QE bedeutet, dass die US-Notenbank (Fed) neues Geld erschafft und für den Kauf von Anleihen bei Banken einsetzt. Dadurch wird mehr Geld ins Finanzsystem gebracht, Zinsen sinken und Investitionen werden angeregt. QE ist ein Instrument zur Konjunkturbelebung, wenn Zinssenkungen nicht mehr ausreichen.
Steigt Bitcoin durch QE automatisch?
Nicht direkt – die Korrelation ist jedoch stark. QE erhöht die Geldmenge im Finanzsystem, ein Teil davon fließt in risikoreiche Anlagen wie Krypto. Während der QE-Phase 2020–2021 stieg BTC von 3.800 $ auf 69.000 $; nach Beginn von QT 2022 fiel BTC um 77 %.
Betreibt die Fed derzeit QE?
Aktuell nicht. QT endete im Dezember 2025. Die Fed kauft zwar bis April 2026 monatlich 40 Milliarden Dollar an Treasury Bills, dies dient jedoch der Liquiditätssteuerung, nicht als stimulierendes QE. Die Bilanzsumme liegt bei rund 6,6 Billionen Dollar und ist stabil. Das heutige FOMC-Meeting gibt Hinweise auf den weiteren Kurs.
Welche Rolle spielt Kevin Warsh für künftige QE-Programme?
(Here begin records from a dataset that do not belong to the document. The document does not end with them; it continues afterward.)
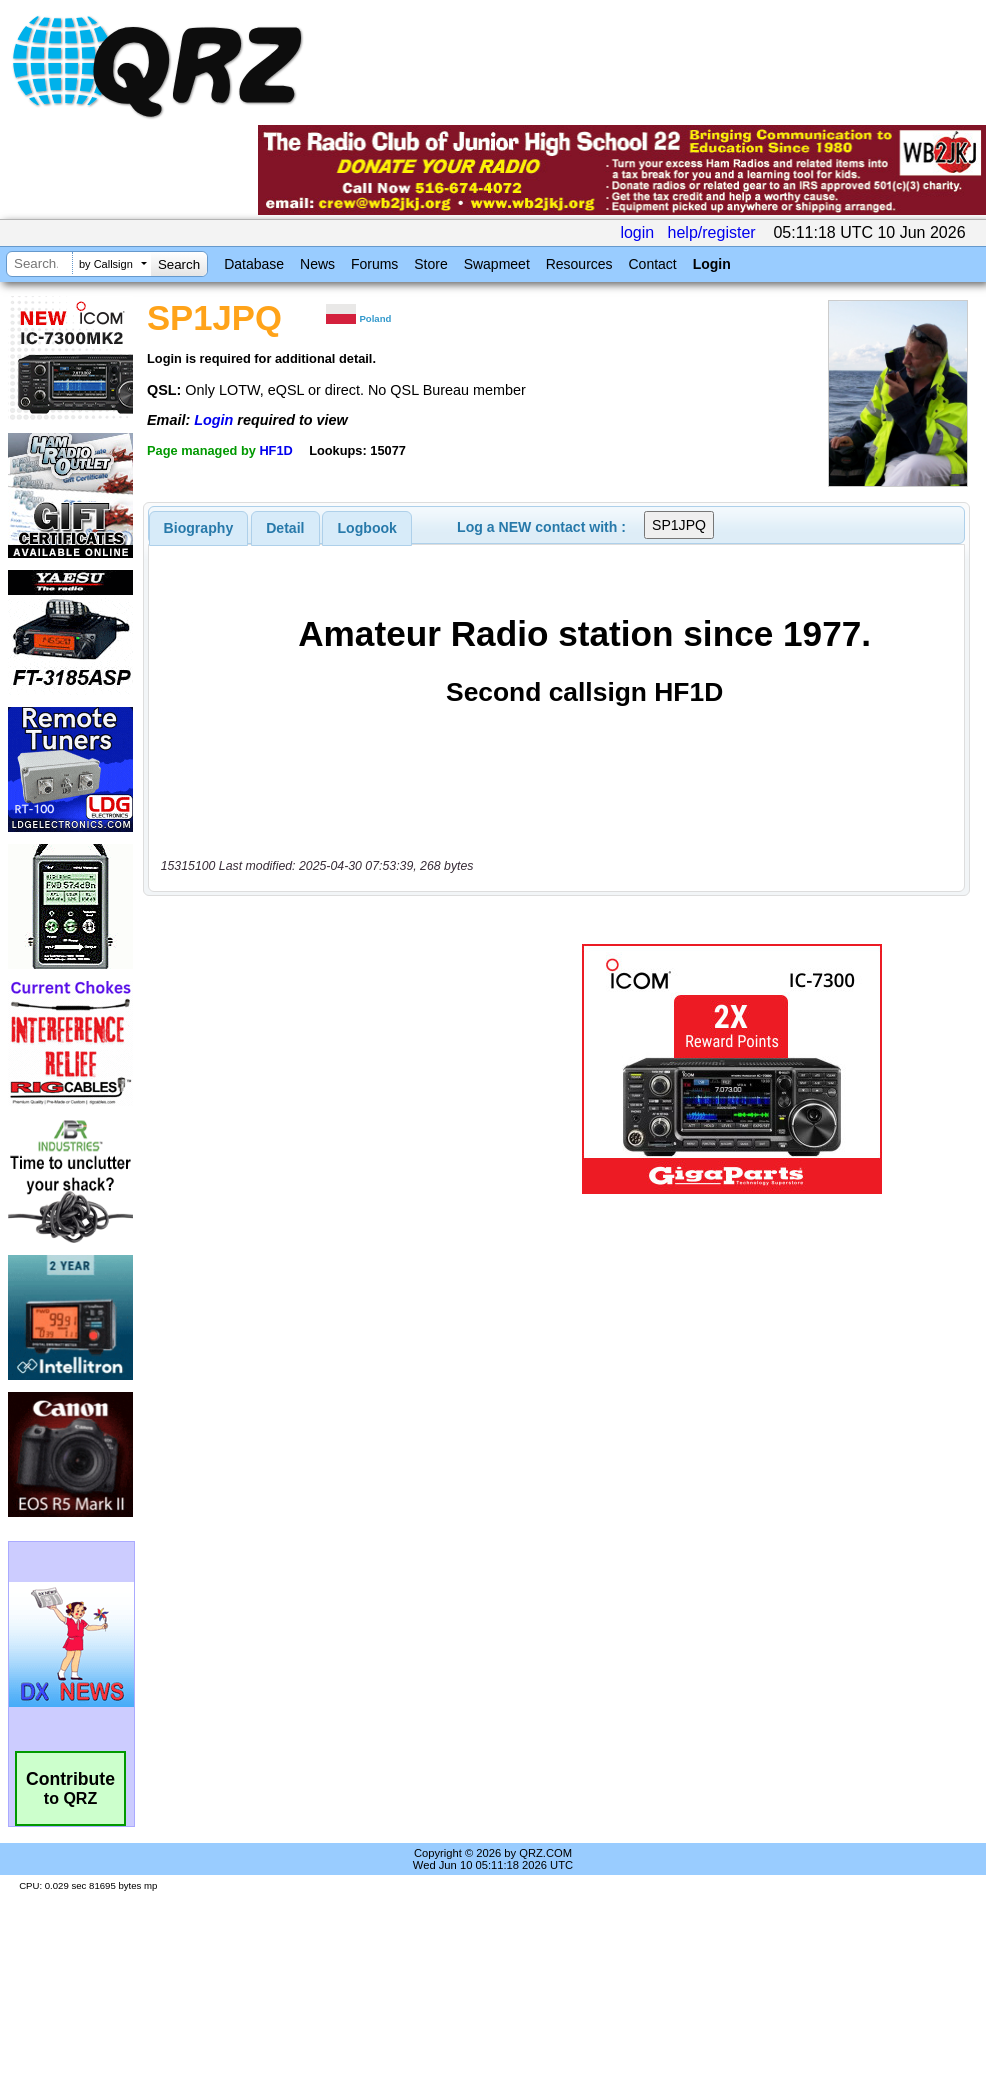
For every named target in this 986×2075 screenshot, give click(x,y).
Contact (652, 264)
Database (254, 264)
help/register (712, 232)
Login (712, 264)
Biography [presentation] (199, 528)
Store (430, 264)
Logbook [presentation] (367, 528)
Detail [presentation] (285, 528)
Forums (374, 264)
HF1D (275, 450)
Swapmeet (497, 264)
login (637, 232)
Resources (579, 264)
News (317, 264)
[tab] (199, 528)
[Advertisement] (334, 1069)
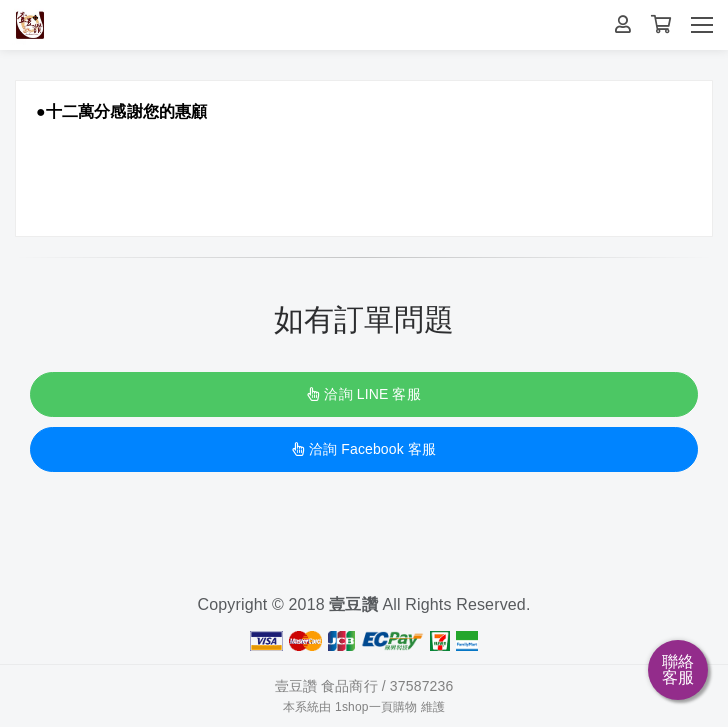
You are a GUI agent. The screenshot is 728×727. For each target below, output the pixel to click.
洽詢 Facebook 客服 (364, 449)
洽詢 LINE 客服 (363, 394)
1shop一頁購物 (376, 707)
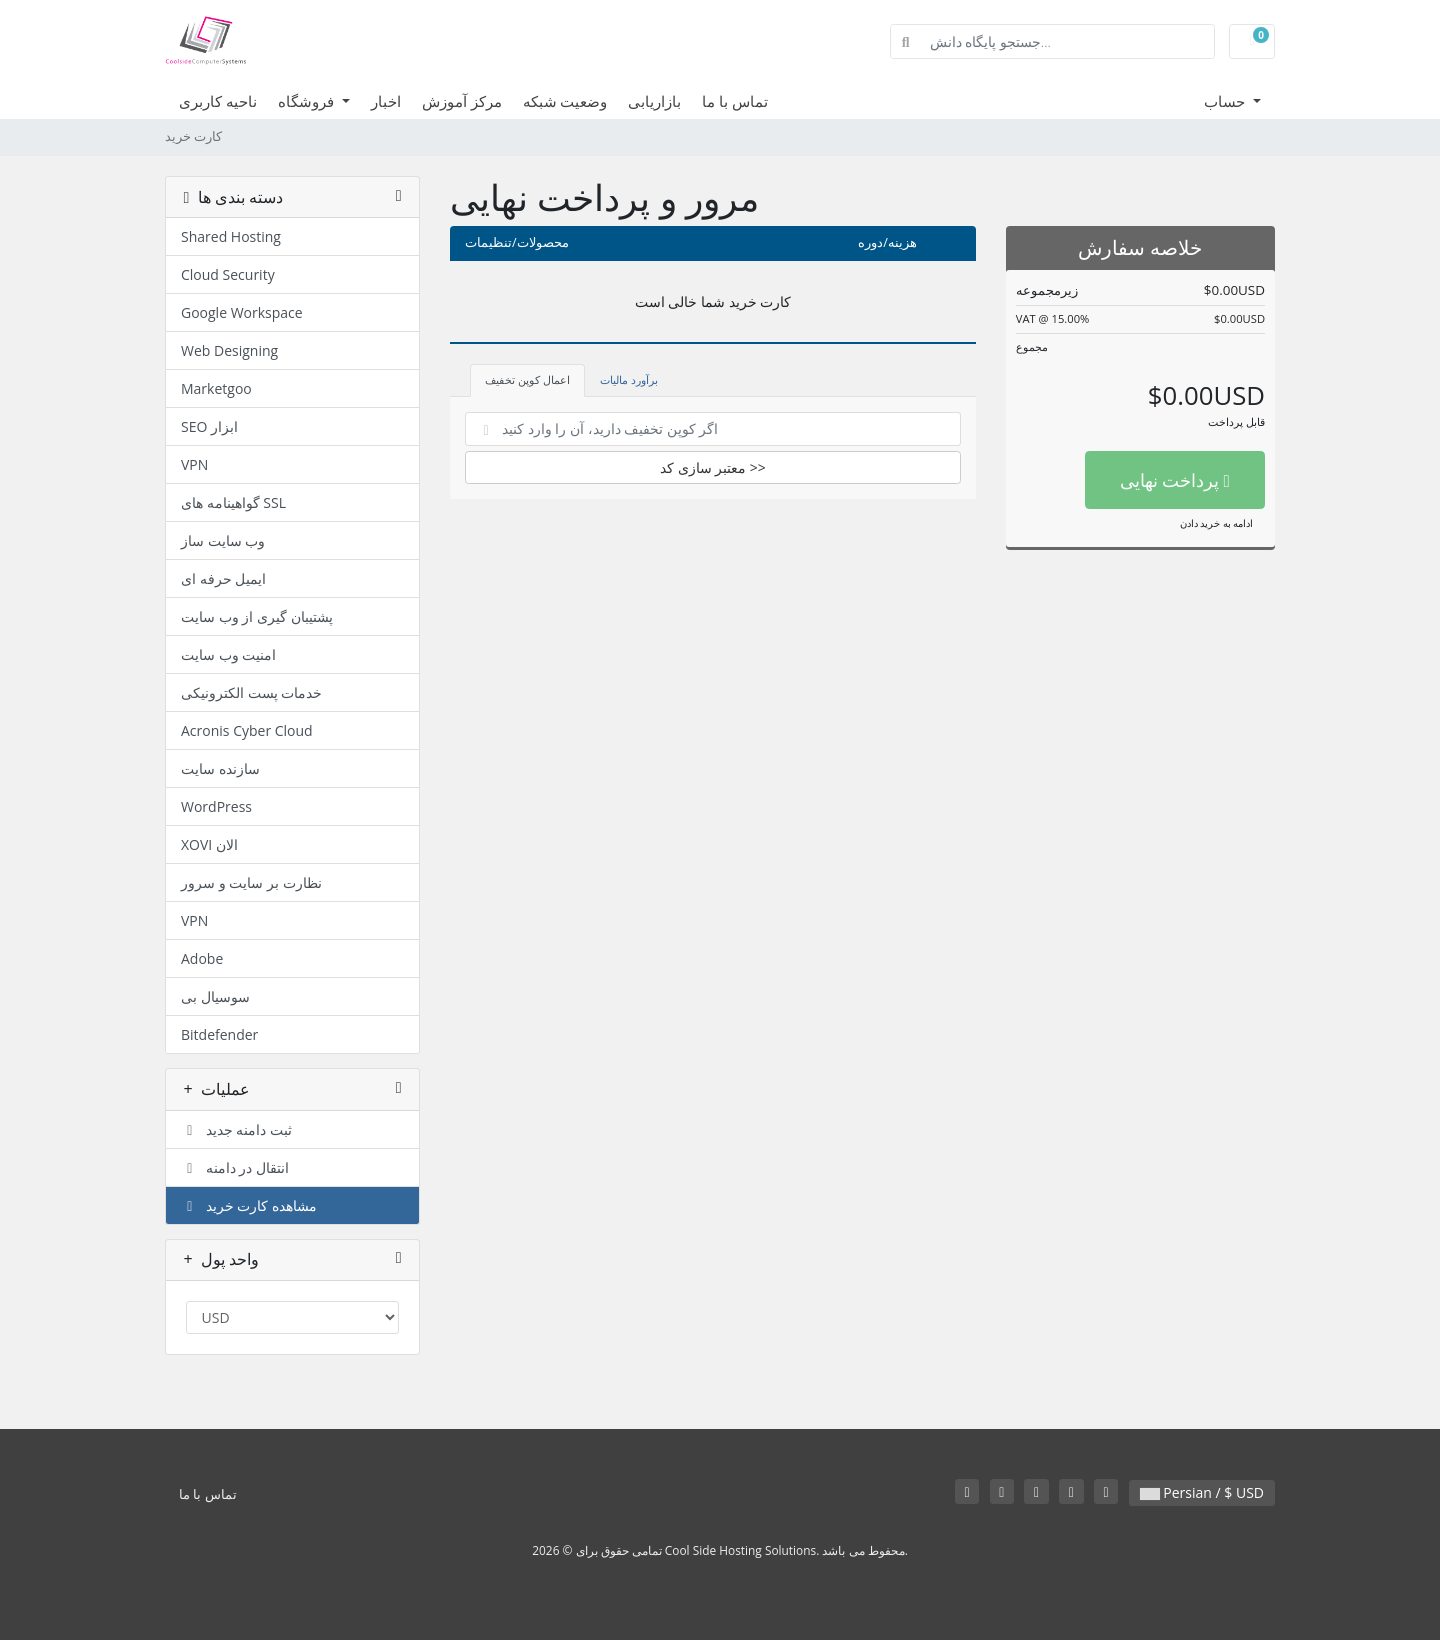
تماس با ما (735, 101)
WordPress (216, 806)
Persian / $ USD (1202, 1492)
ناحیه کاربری (218, 101)
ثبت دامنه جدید (236, 1129)
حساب (1226, 101)
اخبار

Warsh gilt als ausgesprochener QE-Kritiker und plädiert für eine kleinere Bilanz. Sollte er bestätigt werden, könnte die Bilanz schneller reduziert werden, während kurzfristige Zinsen dennoch sinken – ein Mix, der gemischte Signale für Krypto aussendet. In den ersten 100 Tagen seiner Amtszeit dürfte die Richtung klarer werden.
Fazit
Viele Kryptotrader sprechen von "Geld drucken durch die Fed", ohne die Mechanismen zu verstehen. QE beschreibt diese Prozesse: Es ist der Weg, wie die Fed Liquidität ins Finanzsystem bringt. Die historische Korrelation zwischen QE-Zyklen und dem Bitcoin-Kurs ist eines der stärksten makroökonomischen Muster im Kryptobereich.
Aktuell befinden wir uns in einer Übergangsphase. QT ist beendet, Zinssenkungen pausieren, die Bilanz ist mit 6,6 Billionen Dollar stabil. Kevin Warsh – ein Verfechter einer schlanken Bilanz – übernimmt in wenigen Wochen. Das heutige Dot-Plot gibt Einblick in die Sichtweise des FOMC. Die größere Frage bleibt jedoch: Wie reagiert die Fed auf die nächste Rezession? Wenn erneut Liquidität geschaffen wird, rückt das begrenzte Angebot von Bitcoin wieder in den Fokus.
Dieser Artikel dient ausschließlich der Information und stellt keine Finanz- oder Anlageberatung dar. Der Handel mit Kryptowährungen ist mit erheblichen Risiken verbunden. Führen Sie stets Ihre eigene Recherche durch, bevor Sie Handelsentscheidungen treffen.